Document text ->

○ ○ ○ ○ ○

Retail Giants For The Long Term Investor
Ash is a member of The Motley Fool Blog Network -- entries represent the personal opinion of the blogger and are not formally edited.
Shopping for electronics and books may be moving online, but we’ll always have the large superstores gracing our highways. Stores such as Wal-Mart (NYSE: WMT), Target (NYSE: TGT), and Costco (NASDAQ: COST) fight every day to earn our grocery dollars, and hopefully sell some electronics or clothes along the way.
Wal-Mart, Target, and Costco are three of the biggest retailers in the world. All three operate within the United States and all three manage to span outside of the nation’s borders (Target is about to open stores in Canada, Wal-Mart and Costco are already worldwide). The question we must ask as investors is if expansion can continue and if profits will continue to grow, even if the expansion is done.
Tale of the Tape
It becomes quite clear that Wal-Mart is the largest of these three commerce giants, and also has the best EPS growth over the last five years, but they are likely struggling to find new markets to take over. I would like to think that the U.S. market is pretty saturated, and the Canadian market is too. Let’s delve further into each company to find their merits and weaknesses.
As I mentioned, it is the biggest. They are all over North America and have fully saturated the UK market with their Asda stores. The company is also a prominent retailer in Japan, India, Mexico, China, and South America. Overall, the company has some 8,500 stores spread across 15 different nations that operate under 55 different names.
So, is there room to grow? I’m not too sure. I think that the growth prospects are definitely limited for Wal-Mart right now. The company has tried in the past to expand into nations such as Germany and South Korea, but both attempts proved to be unsuccessful. There are still plenty of untapped markets for the company, they just have to look for dense populations and a willingness for people to change up their shopping habits.
Target, as it’s currently known, was formed in 2000 via numerous mergers and acquisitions. The company’s history takes it all the way back to 1902. Over the century Target has grown to over 1,800 stores around the United States, and expansion is underway to bring this company into Canada.

○ ○ ○ ○ ○

Provided data ->
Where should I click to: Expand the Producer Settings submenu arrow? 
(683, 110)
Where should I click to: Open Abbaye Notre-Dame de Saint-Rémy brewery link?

○ ○ ○ ○ ○

Task prompt -> In the retail giants article, how many stores does Wal-Mart have, and across how many nations?

Solution for this problem -> Some 8,500 stores across 15 nations.